We had au-pairs from 1994 until 2012, and I've sacked a few for one reason or another. I've also had some excellent ones. But I wouldn't like an au-pair lying to me or not asking permission to have a visitor whilst I was away. Put up cameras outside so you know if anyone visits the house whilst you're away? By putting them up outside you're not intruding on her privacy inside but you will know if and when they arrive and who and how long they stayed.

Lulu777 · 03/05/2018 20:33

Wow there's some serious levels of entitlement and associated unpleasantness on this thread.

stopfuckingshoutingatme · 03/05/2018 21:04

It’s way harsh
She puked and shagged

Big fucking deal ! Gently remind of the house rules and onwards I say

Jedimum1 · 03/05/2018 21:25

I'm going to go against the grain here and say that I "could" believe she brought the rubbish home. I'm Spanish (albeit from a much older generation!) and my group of friends were all very "eco-conscious". We would bring back the rubbish from a picnic, the beach, the park bench and the car. Not an issue or a second thought, you would just use the carrier bag to dump your rubbish as you go, so we didn't have to "tidy up" afterwards, it was already all there. She could have been brought up in a similar environment. Maybe the boyfriend's car was his parents' and they decided to drop the stuff at yours instead of taking it to his? He might have slept it over at yours, but still had sex somewhere else. I wouldn't crossed out as an absolute lie because I know many who would have taken the rubbish home in those circumstances. Not saying it's surely the truth, but I wouldn't swear by it

2ManyChoices · 03/05/2018 22:27

I genuinely know, first hand, of someone who's Au Pair was 'supplementing her income' on the 3 weekends a month my friends were away with their kids, and had been doing so for the whole 3 years she had been with them. They escorted her off the premises, after having cctv installed covertly and gathering proof over a month, and while packing her room found a suitcase FULL of hard cash, turns out she was one of many girls this one bloke was 'importing' as live in childcare and then 'running' horrendous.

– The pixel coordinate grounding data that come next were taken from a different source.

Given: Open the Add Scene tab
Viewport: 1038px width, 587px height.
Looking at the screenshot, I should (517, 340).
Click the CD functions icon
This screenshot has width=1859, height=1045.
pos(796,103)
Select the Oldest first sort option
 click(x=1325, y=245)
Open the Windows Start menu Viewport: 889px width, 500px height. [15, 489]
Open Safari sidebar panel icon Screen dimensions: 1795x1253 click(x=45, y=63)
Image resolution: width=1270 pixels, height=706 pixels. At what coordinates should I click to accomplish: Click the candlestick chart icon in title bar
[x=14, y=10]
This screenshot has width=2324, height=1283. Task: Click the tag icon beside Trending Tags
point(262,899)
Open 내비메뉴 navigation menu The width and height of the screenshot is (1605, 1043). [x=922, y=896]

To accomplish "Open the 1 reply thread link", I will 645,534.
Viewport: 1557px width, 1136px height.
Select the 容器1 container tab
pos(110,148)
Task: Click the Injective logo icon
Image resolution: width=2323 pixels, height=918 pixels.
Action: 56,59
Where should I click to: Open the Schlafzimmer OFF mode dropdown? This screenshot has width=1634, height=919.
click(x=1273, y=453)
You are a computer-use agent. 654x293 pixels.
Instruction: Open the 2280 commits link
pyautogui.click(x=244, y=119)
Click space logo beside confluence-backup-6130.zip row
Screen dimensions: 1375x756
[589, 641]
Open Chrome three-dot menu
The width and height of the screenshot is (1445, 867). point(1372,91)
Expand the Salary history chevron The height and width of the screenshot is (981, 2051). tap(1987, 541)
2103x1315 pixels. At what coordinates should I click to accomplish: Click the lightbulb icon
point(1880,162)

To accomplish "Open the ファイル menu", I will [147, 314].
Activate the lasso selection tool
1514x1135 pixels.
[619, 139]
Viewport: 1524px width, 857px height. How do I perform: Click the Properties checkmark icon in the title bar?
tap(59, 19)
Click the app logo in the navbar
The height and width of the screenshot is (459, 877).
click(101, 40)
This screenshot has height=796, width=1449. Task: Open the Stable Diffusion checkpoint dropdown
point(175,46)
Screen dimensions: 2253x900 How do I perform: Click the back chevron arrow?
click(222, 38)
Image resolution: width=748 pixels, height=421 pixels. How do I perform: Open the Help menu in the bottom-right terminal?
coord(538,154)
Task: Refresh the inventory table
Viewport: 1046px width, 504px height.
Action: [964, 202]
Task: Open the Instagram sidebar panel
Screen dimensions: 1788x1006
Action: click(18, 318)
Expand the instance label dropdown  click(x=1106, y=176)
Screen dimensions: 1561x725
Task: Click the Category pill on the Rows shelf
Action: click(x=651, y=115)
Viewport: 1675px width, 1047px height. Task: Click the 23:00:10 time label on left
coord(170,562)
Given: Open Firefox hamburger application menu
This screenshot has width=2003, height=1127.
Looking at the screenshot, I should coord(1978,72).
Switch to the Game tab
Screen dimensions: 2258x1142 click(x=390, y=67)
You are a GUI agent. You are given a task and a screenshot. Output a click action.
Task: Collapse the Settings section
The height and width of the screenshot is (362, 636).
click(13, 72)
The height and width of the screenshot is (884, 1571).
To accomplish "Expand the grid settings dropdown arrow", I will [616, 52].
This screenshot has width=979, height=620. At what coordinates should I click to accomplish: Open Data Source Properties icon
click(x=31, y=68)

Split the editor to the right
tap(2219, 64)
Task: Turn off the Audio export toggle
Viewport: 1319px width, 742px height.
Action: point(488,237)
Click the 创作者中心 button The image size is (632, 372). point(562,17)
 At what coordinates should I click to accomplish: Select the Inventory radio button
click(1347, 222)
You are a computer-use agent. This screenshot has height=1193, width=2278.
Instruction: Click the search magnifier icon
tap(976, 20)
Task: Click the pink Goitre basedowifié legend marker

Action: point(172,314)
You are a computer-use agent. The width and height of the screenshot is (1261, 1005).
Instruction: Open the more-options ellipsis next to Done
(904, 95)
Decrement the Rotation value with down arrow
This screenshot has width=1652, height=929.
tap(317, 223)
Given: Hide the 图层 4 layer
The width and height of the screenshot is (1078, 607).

Takemetovegas · 04/05/2018 05:32

Oh my! She's 20 and had sex and a party (not a party... 1 friend) and nothing bad happened AFTER waiting for you to be away.

I'm pretty sure she'll clean up better next time.

You could do much worse.

BaddumTsss · 04/05/2018 08:16

"It's likely your au pair is feeling absolutely mortified and knows full well that she messed up. This is a chance to start afresh with firm boundaries."

This.

You set no boundaries or rules at the beginning of her employment, so I think you need to take some accountability for that. She's 20. She's likely to take advantage of an empty house when you go away, for a bit of fun, if you don't specify otherwise. What 20 year old wouldn't?!

Yes the lying wasn't good, but I think it was just a panic lie as it's only just been brought to her attention that you're not happy with her doing this.

Personally, I think she deserves another chance if she's otherwise great with the kids. Just set some rules - no male strangers/sex in your home while you're away.

Set the outside camera up - I think indoor surveillance is extreme imo - and if you see her bring strangers in while you're away again AFTER setting clear rules about visitors, then yes I would sack her. Then there's obvious disregard and disrespect for your feelings and your home.